Truth is, the Republic has never been in worst shape.
After presiding over the largest attack to American soil ever, Mr. Bush has managed to turn the sympathy and respect of the entire world population into disdain and hate for our country.
After setting to capture the perpetrator of the destruction caused by Osama Bin Laden in Afghanistan Mr. Bush— haunted by past insecurities and pushed by oil executives and Cheney's Haliburton—started an unprovoked war against Iraq. In the fall of 2003, a few months after Saddam Hussein's overthrow, U.S. officials began to despair not finding stockpiles of Iraqi weapons of mass destruction. The resulting embarrassment caused a radical shift in administration rhetoric about the war in Iraq. President Bush no longer stressed Saddam's record or the threats from the Baathist regime as reasons for going to war. Rather, from that point forward, he focused almost exclusively on the larger aim of promoting democracy. This new focus compounded the damage to the president's credibility that had already been caused by the CIA's errors on Iraqi WMD. The president was seen as distancing himself from the actual case he had made for removing the Iraqi regime from power.

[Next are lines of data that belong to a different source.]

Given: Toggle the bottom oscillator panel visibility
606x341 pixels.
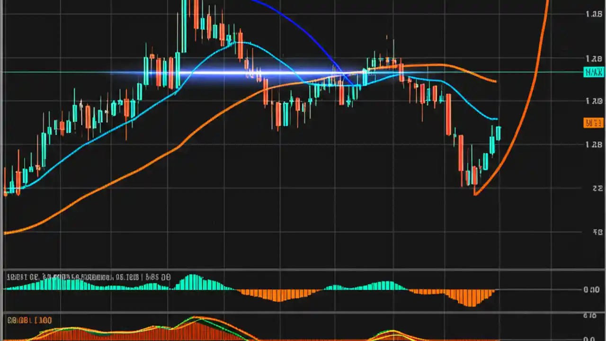Looking at the screenshot, I should click(x=28, y=320).
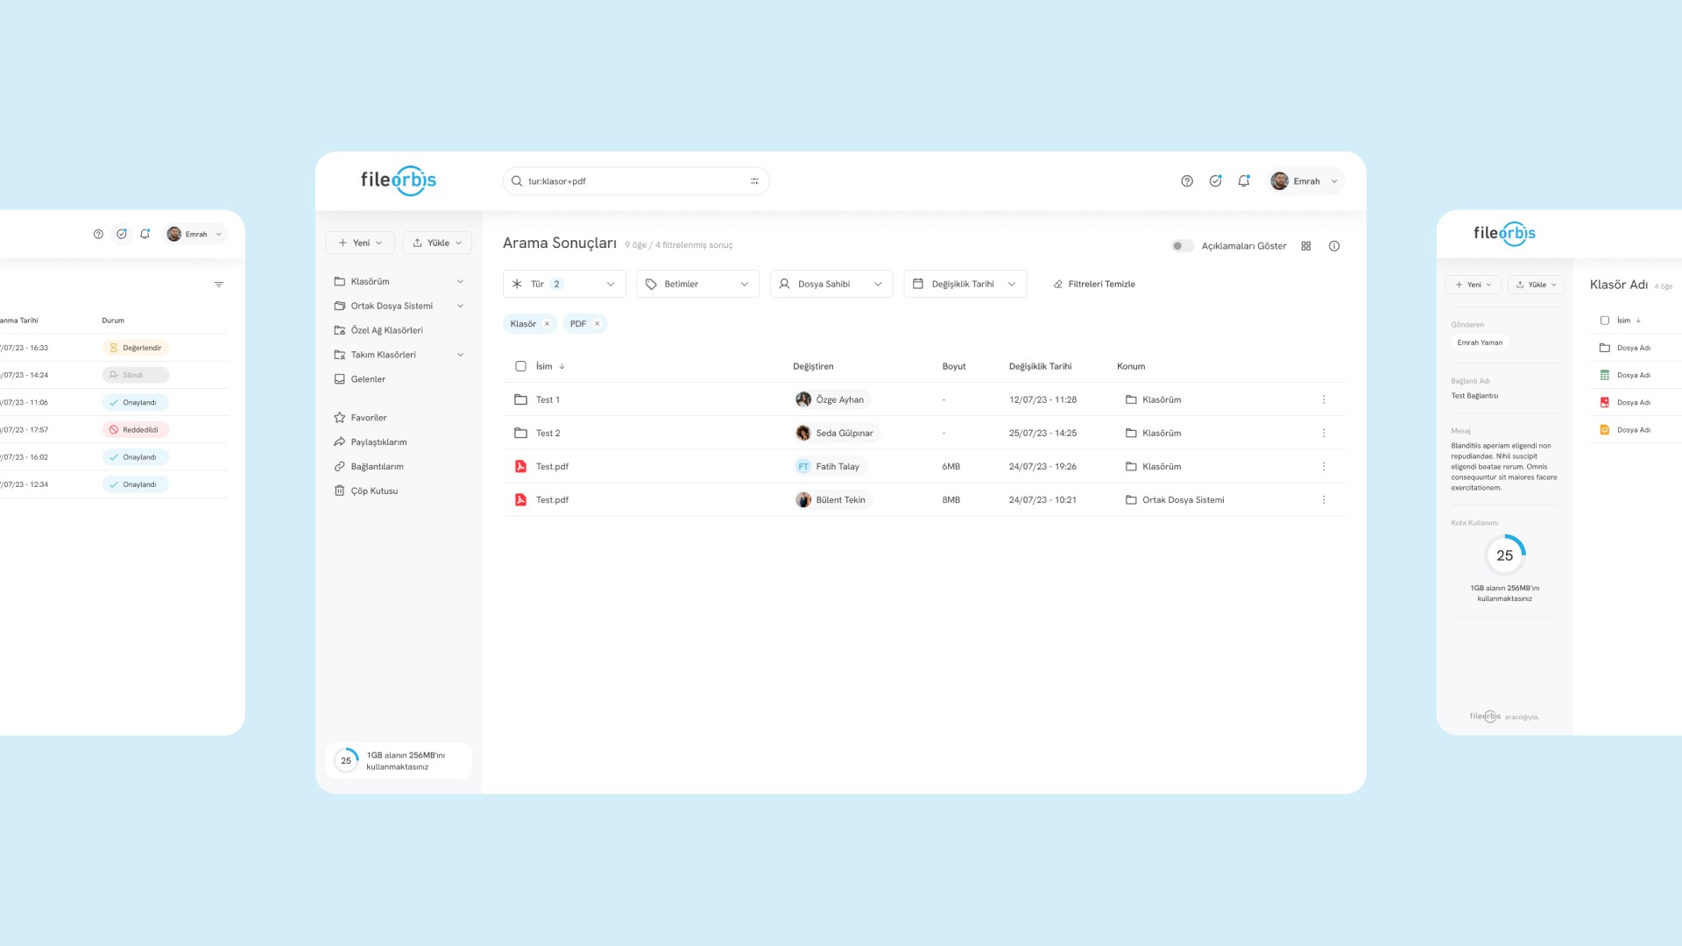Screen dimensions: 1682x946
Task: Switch to grid view icon
Action: [1306, 246]
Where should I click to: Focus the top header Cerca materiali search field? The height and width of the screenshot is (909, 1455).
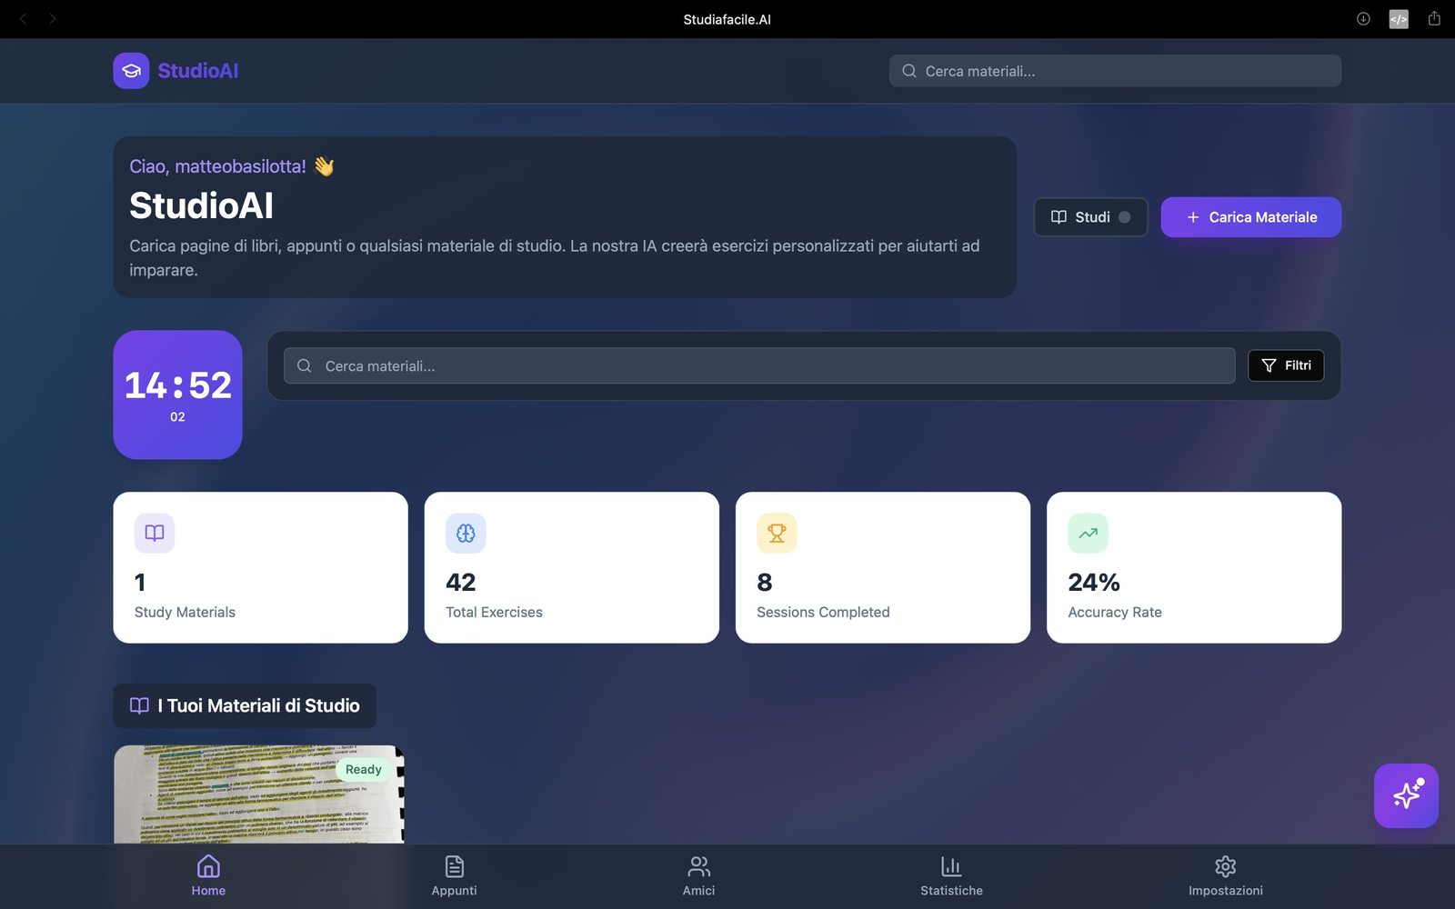pos(1115,71)
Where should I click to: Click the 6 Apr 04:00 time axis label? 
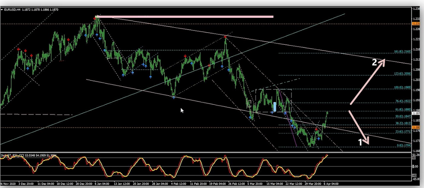(x=330, y=184)
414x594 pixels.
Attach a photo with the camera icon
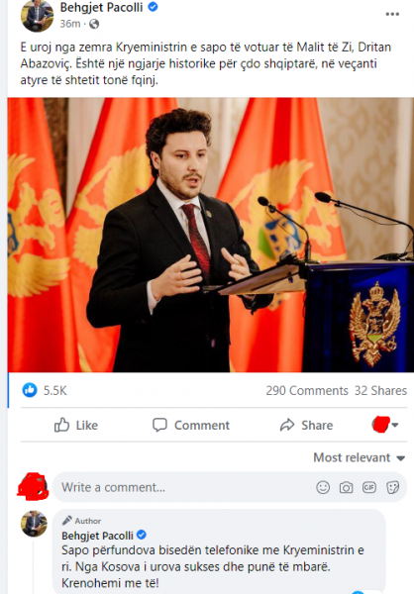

Five years later, over four thousand brave American lives lost, with thousands of lives ruined by combat injuries on our side—sixty thousand Iraqis’ deaths and four million exiles on the Iraqi side—we are facing the biggest conundrum in the Middle East: what next? Fortunately for Mr. Bush, he will leave office before the final decision on Iraq is made. Unfortunately, for all the harm he has caused, he will never be tried as a war criminal—all the while Bin Laden is still free and America is not any safer. Hopefully the next White House occupant will change course.
Five years of war combined with the worst tax policies turned a 200 billion surplus inherited from the Clinton administration into a trillion dollar deficit. In the process, Mr. Bush, helped by his choice of Fed Chairman, has created the worst economic crisis since the 1929 depression.
Ever since the Fed began its rapid interest rate cuts last September, the danger has been that it would lose its inflation-fighting credibility. One expression of that would be investors dumping the dollar in order to protect the purchasing power of their money. That has been largely avoided, but the weak dollar has contributed to inflation, not least through the oil price. The employment report was the second blow for the dollar this week. On Thursday, the European Central Bank strongly indicated it would raise rates this summer owing to inflation worries, triggering fresh dollar selling and higher oil prices.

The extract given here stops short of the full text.